En cumplimiento de este principio, la Asamblea General de las Naciones Unidas, en su Resolución 1514 (XV) de 14 de diciembre de 1960, manifestó su convicción de que “todos los pueblos tienen un derecho inalienable a la libertad absoluta, al ejercicio de su soberanía y a la integridad de su territorio nacional”. “En virtud de este derecho, determinan libremente su condición política y persiguen libremente su desarrollo económico, social y cultural”. 

En la Resolución 2131 (XX), la Asamblea General de la ONU destaca su inconfundible postura de que “el pleno acatamiento del principio de no intervención en los asuntos internos de otros Estados es condición indispensable para el cumplimiento de los propósitos y principios de las Naciones Unidas”. De modo que, cualquier injerencia externa en un asunto de absoluta competencia del propio Estado, prima facie, supone una agresión y, como tal, está en contradicción con los principios básicos que deben servir de fundamento al orden internacional.  Se trata, por lo tanto, de reconocer el derecho de todo Estado de conducir sus asuntos sin ningún tipo de injerencia exterior, como un derecho básico para proteger la integridad política de las naciones, y la determinación de su propio destino.

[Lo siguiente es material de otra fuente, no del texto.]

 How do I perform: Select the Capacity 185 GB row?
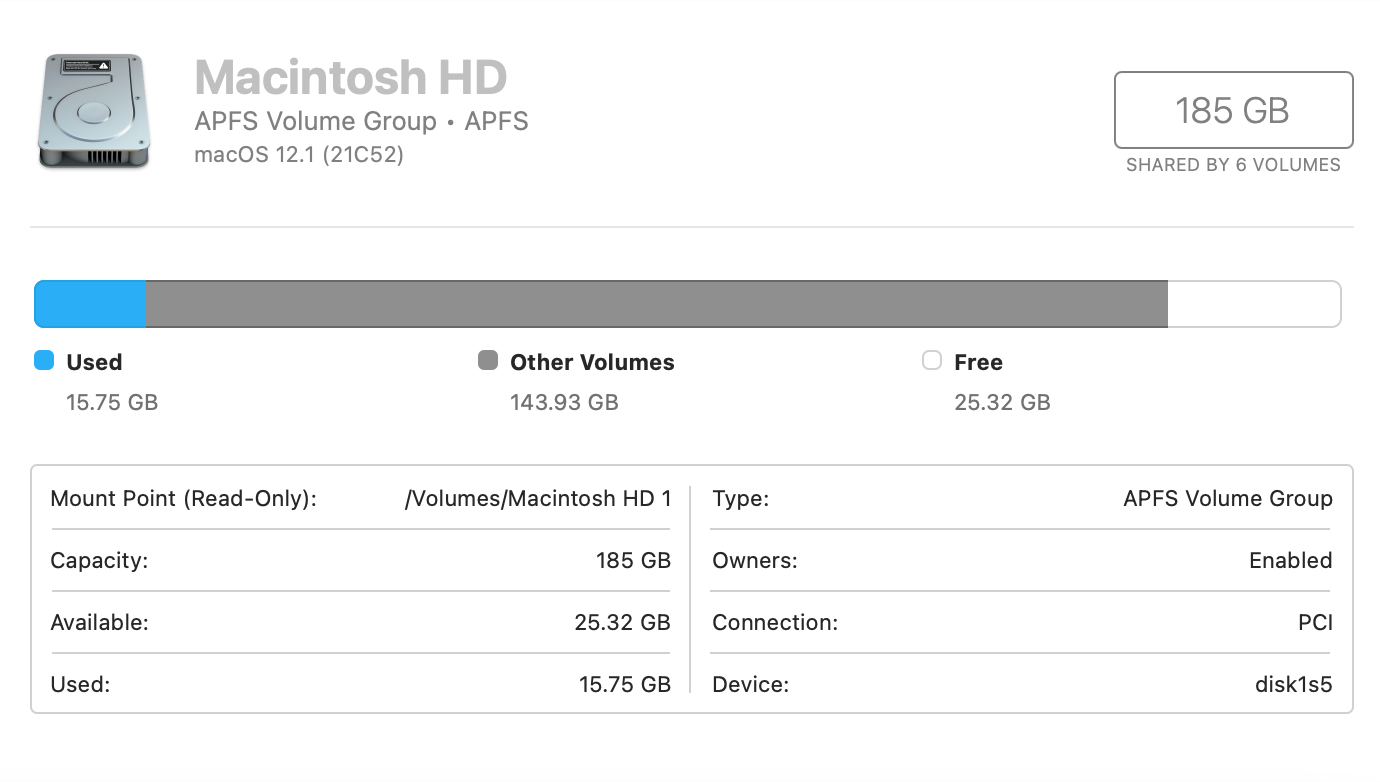360,560
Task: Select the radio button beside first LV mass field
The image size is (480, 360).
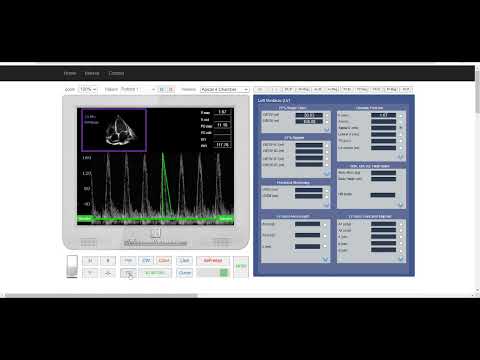Action: [x=325, y=225]
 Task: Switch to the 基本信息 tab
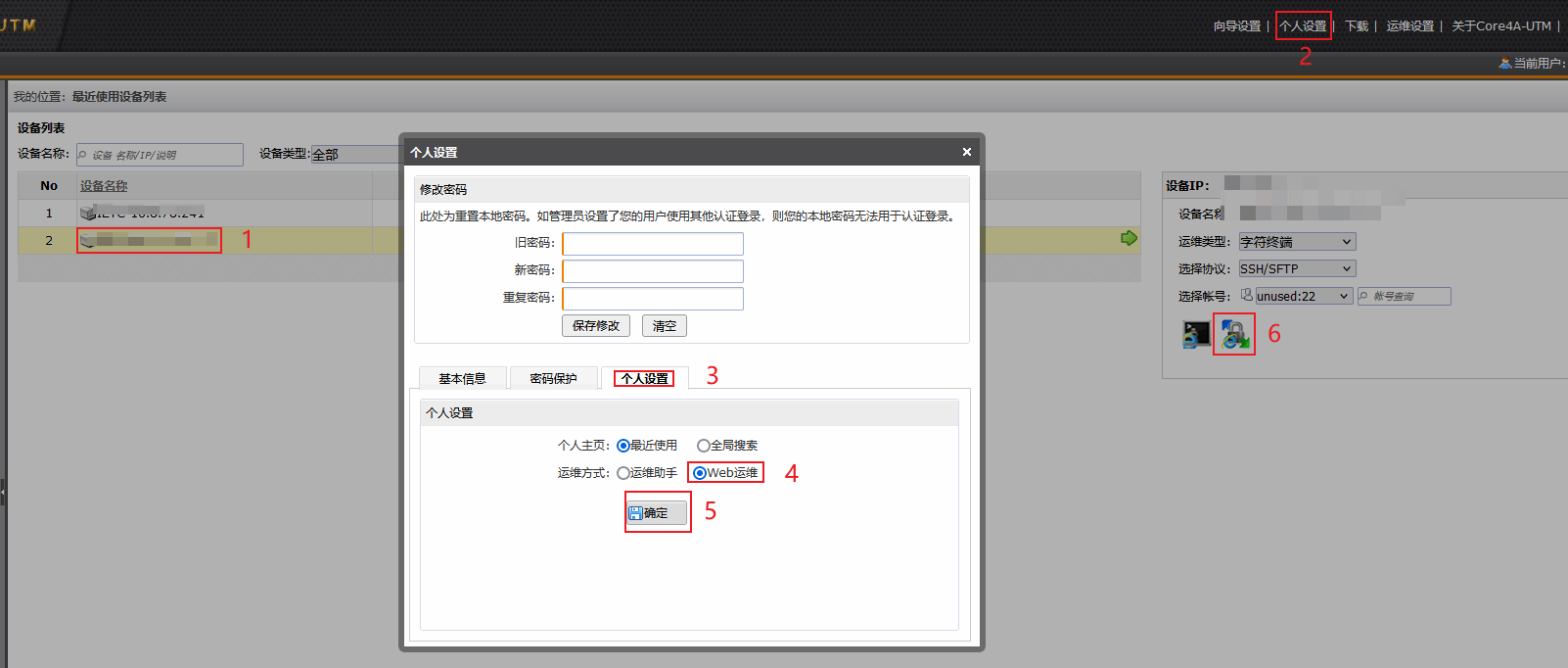click(x=462, y=379)
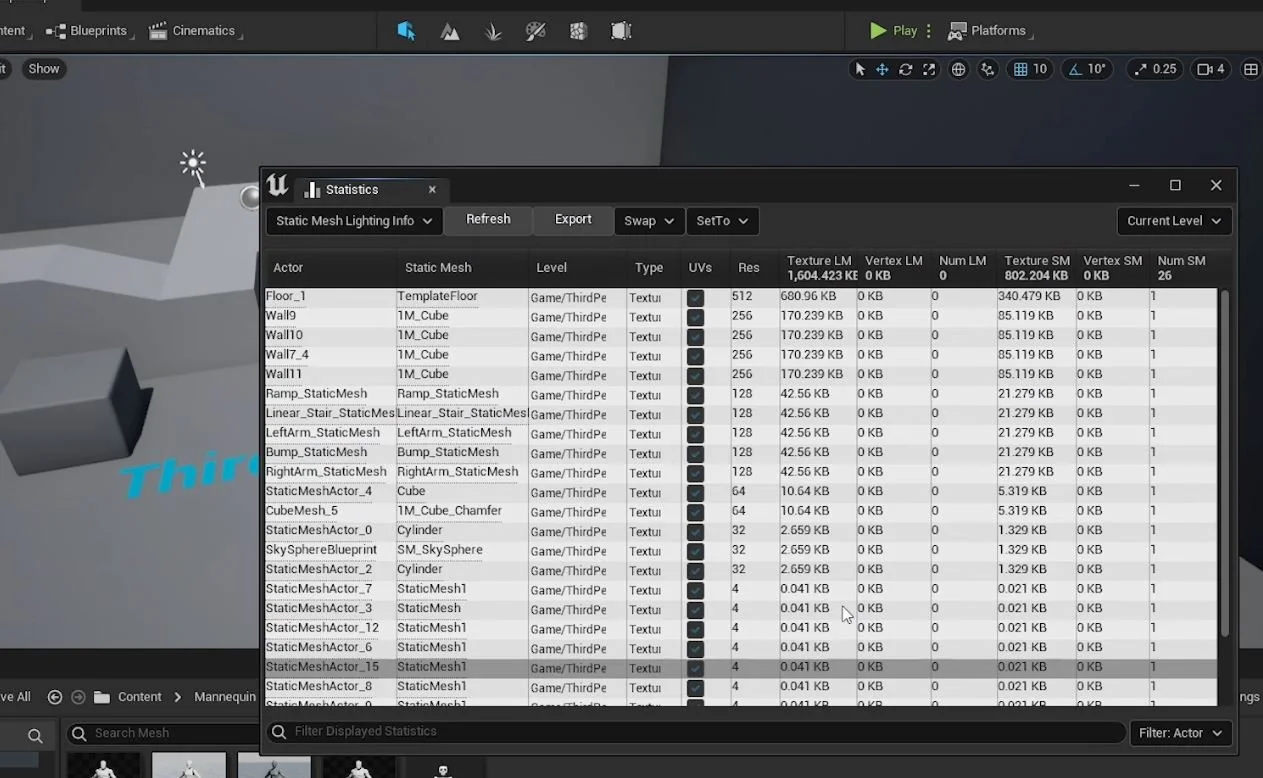This screenshot has width=1263, height=778.
Task: Select the Rotate transform tool
Action: 905,69
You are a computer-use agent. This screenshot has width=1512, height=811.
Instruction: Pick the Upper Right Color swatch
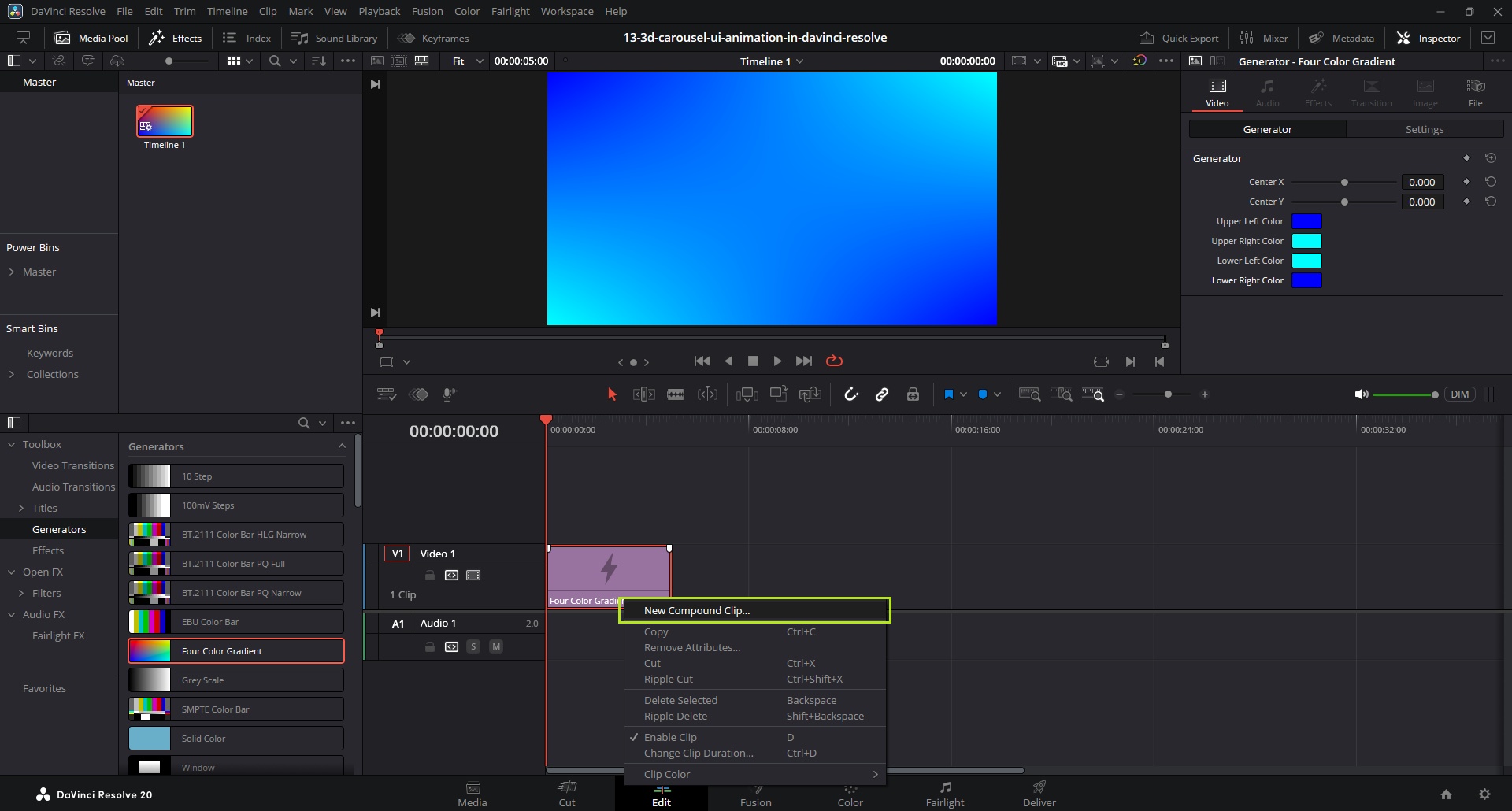click(1306, 241)
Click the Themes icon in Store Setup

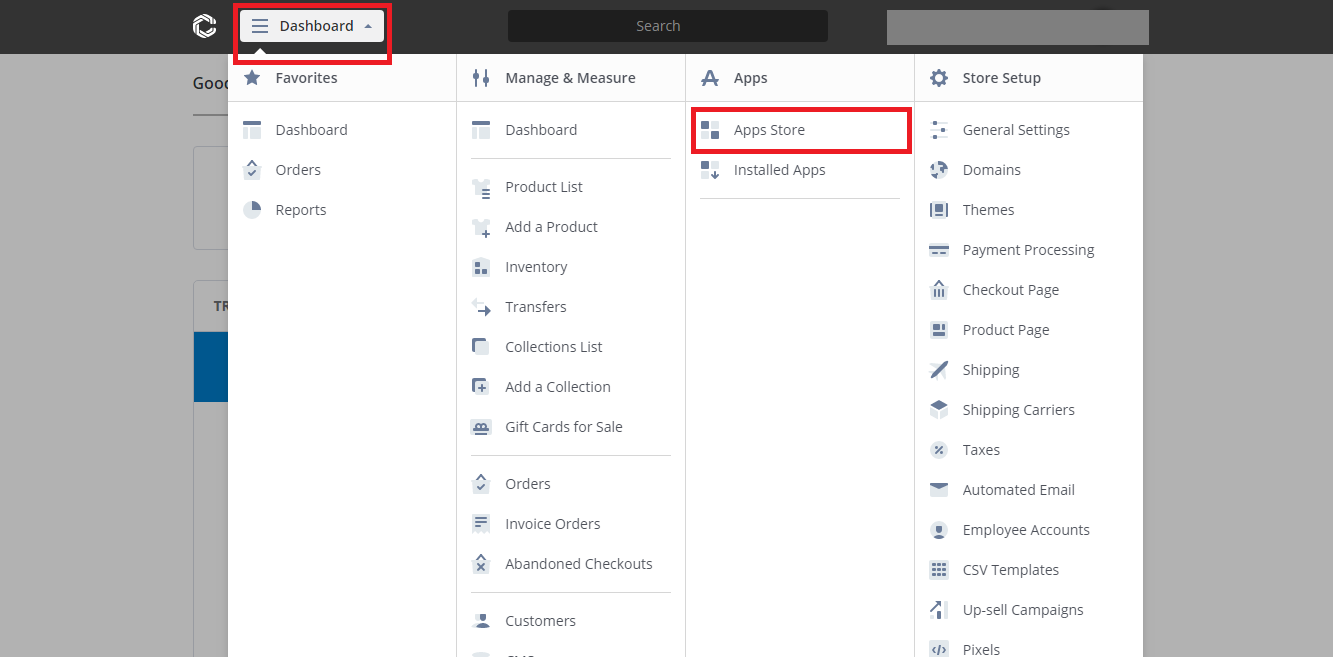tap(939, 210)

Con todos estos antecedentes, resulta incomprensible que MLGE III República se planté una hipotética transición en Guinea Ecuatorial, en manos de las Naciones Unidas, cuando es la propia ONU la que trabaja, resguarda, protege y defiende como principio invulnerable, la defensa de la soberanía de los pueblos y garantiza su máximo respeto.

No obstante, señalarles que nuestro país vive en paz y con una estabilidad política que ha permitido alcanzar el actual vertiginoso desarrollo económico y social. Y que, en este momento de desarrollo y madurez política en el que nos encontramos, tengan bien claro que, bajo ningún pretexto, ni el Gobierno de la República de Guinea Ecuatorial, ni las fuerzas políticas vivas de nuestra Nación, -conscientes del triste pasado histórico de nuestro pueblo-, admitirán injerencias frívolas, susceptibles de poner en peligro el desarrollo del país o nuestro actual clima de paz, armonía y dialogo democrático interno con quienes sí  abogan por la continuidad y la conservación de la soberanía del Estado.

Por lo tanto, es de esperar que el MLGE III República revise los postulados de las Naciones Unidas antes de emitir sus infundados comunicados y respete plenamente al pueblo de Guinea Ecuatorial, a su Gobierno y a los partidos políticos de la oposición democrática legalmente reconocidos en nuestro país.